2.2 Specific distribution of HNF4α isoforms in organs and tissues
As describe above, the structural differences among HNF4α isoforms have raised the hypothesis that distinct functions related to these differences might occur in the context of co-interacting partners in transcriptional regulation during embryonic development and adult organ tissue maintenance [22]. Numerous studies have evaluated the differential expression of HNF4α isoforms in a variety of tissues, with the general observation that expression of HNF4α is predominant in the liver, small intestine, colon, and kidneys [6, 27, 30, 34, 35, 37, 39] and to a lesser extent, in the stomach, pancreas, testes, bladder, prostate, ovaries, heart, spleen, lungs, skin, and skeletal muscles [31, 32, 39]. The initial development of specific antibodies for P1 and P2 classes of isoforms has allowed clarifying this profile of expression at the protein level. In the liver, it was observed that P2 isoforms (α7 to α9) are co-expressed with P1 isoforms (α1 to α6) during embryonical stages, while only P1 isoforms become detectable in the adult phase [40]. In healthy renal tissues, P1 isoforms expression was also found to be much higher than P2 isoforms expression, while adult pancreatic and gastric tissues showed a much higher level of expression of P2 isoforms than P1 isoforms [39]. While the intestine displays a higher expression of P2 isoforms at the embryonical stage, it appears that this is the only organ at the adult stage able to express comparable levels of both P1 and P2 isoforms [39]. However, the lack of specific antibodies able to discriminate between the specific isoforms that compose both HNF4α P1 and P2 family members in these physiological contexts still prevent the scientific community from further pinpointing these expression profiles.

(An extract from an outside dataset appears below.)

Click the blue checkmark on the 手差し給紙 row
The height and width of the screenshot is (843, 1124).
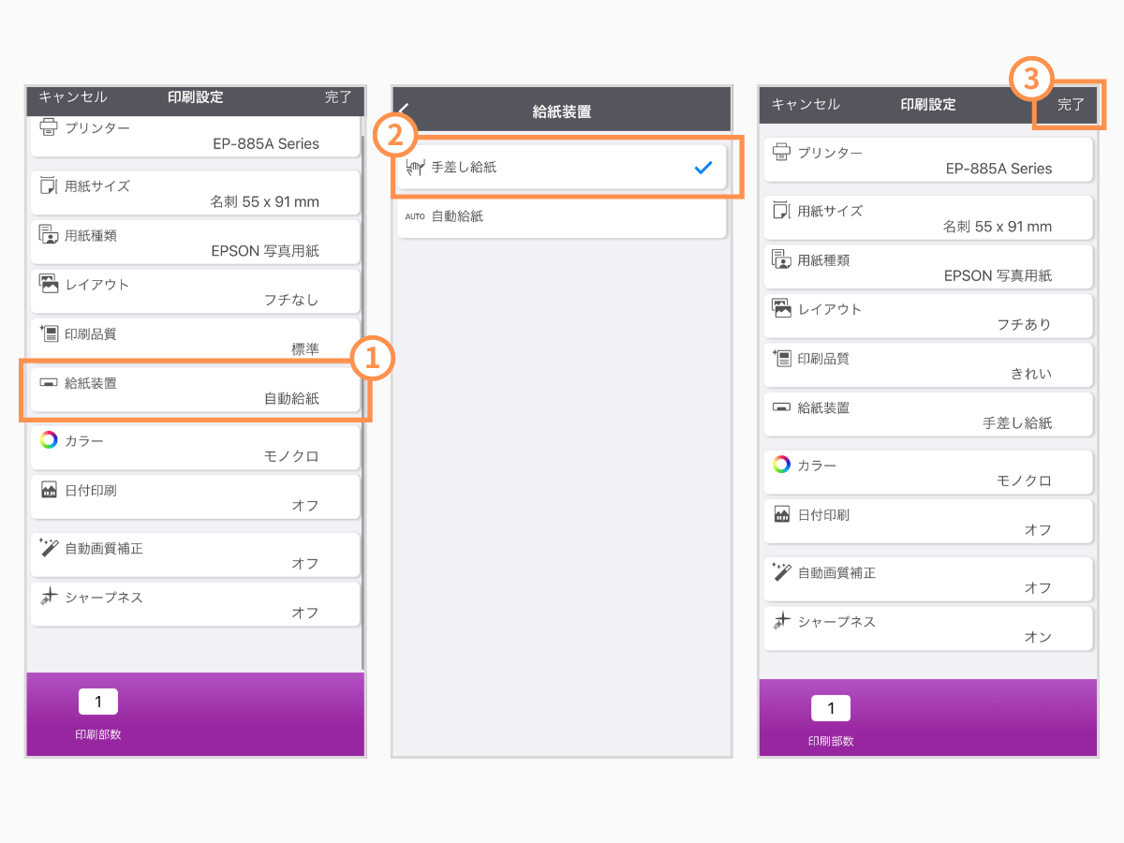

For this reason, many groups have turned to the use of techniques allowing the measurement of specific gene transcripts for some of these specific isoforms. For example, HNF4α1 (P1a-α1) was found to be much more abundant than both HNF4α2 and HNF4α3 (P1a-α3) isoforms in both the liver and kidneys [27, 36]. Although the existence of P1b-α4 to P1b-α6 isoforms is still controversial based on expression studies, a recent report has suggested these isoforms harbor potent repression activity for the regulation of liver-specific genes and, at the same time, participate in the activation of genes involved in the pro-inflammatory response [32]. P2a-α7 and P2a-α8 isoforms in adult pancreatic tissues are much more expressed than P2a-α9 and P2b-α10 to P2b-α12. More particularly, P2a-α9 isoform is less expressed in the islets of Langerhans than in the rest of the pancreas, whereas P1a-α1 to P1a-α3 isoforms are only detected in the embryonic tissue. However, both P1a-α1 and P1a-α2 isoforms have been reported to be expressed in adult mouse islets of Langerhans [30, 41-44]. In the digestive tract, expression of the HNF4α isoforms vary according to the region studied. In the stomach, higher expression of both P1a-α1[44] and P2a-α7 [45] isoforms was reported. In contrast, expression of P1a-α2, P2a-α7, P2a-α8, and P2a-α9 was more critical from the duodenum to the rectum, with some expression of P1a-α1 in the regional portions of the colon [31]. P1b-α4, P1b-α5, P1b-α6, and P2b-α10 [32] were also reported expressed in the small intestine and colon, while P2b-α12 isoform was strictly detected in the small intestine [32]. It is noteworthy to mention that no expression for any HNF4α isoforms has never been detected in the esophagus [31].